Is Bakhtin rhetorical? Does he belong to rhetoric?
This is the main focus of this post for two reasons: one, Bakhtin is generally categorized as a linguist, linguistics being an endeavor that is (usually considered) distinct from rhetoric. Thus, the connections between rhetoric and linguistics will be the first thing that I explore here. Secondly, I’m writing to this question because the version of it that Logie gave us on the first day seemed to be fruitful, so perhaps it will be so again. As such, the second part of what I will explore here will look specifically at Bakhtin’s linguistic writings vis-à -vis conceptions of rhetoric I’ve set up in the first part.
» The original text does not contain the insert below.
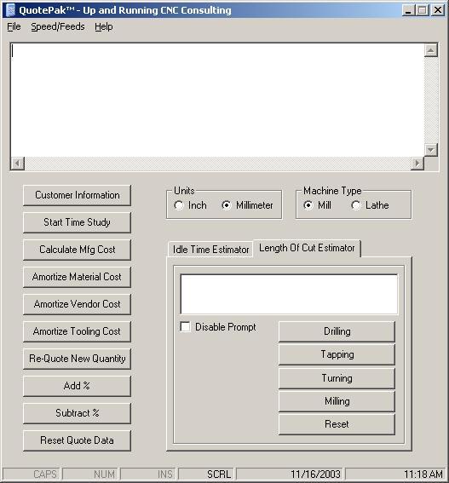The width and height of the screenshot is (449, 483).
Task: Click the horizontal scroll left arrow
Action: pos(18,164)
I generally understand rhetoric to be, broadly, one of four things. First, rhetoric is the skilled construction of written or spoken discourse directed toward a delimited, socio-historical, cultural situation. I think this the most dominant conception of rhetoric and it seems to me that you can find some version of it in nearly any theorist from Isocrates to Bitzer and Black in the mid-20th century. Secondly, rhetoric is conceived as an educational practice. This is began in Isocrates, was made robust and canonical in Quintilian, and continued as a practice throughout the middle ages in the foundation of universities all over Europe, into the early modern/modern western world by scholars like Erasmus, and, we now know, Whately. Thirdly, the more marginalized conception of rhetoric, but nonetheless significant one in the history of the field, is philosophic rhetoric or rhetoric and dialectic or the view that language is crucially constitutive of ideas that are otherwise labeled as philosophy. This conception of rhetoric has been.. (I won’t say popularized, but advocated, perhaps?) by Ernesto Grassi and Hans Georg Gadamer in the 20th century. This third conception of rhetoric has historical antecedents in Vico, Italian Humanists, Erasmus, Cicero, and Isocrates. Fourthly, and finally, there is the entity that Ed Schiappa quite conveniently called ‘big rhetoric’. It is a rhetorical development that is confined to the last half of the 20th century and is characterized by ‘rhetorics of…’, the rhetoric of inquiry project, out of which comes the rhetoric of science, etc.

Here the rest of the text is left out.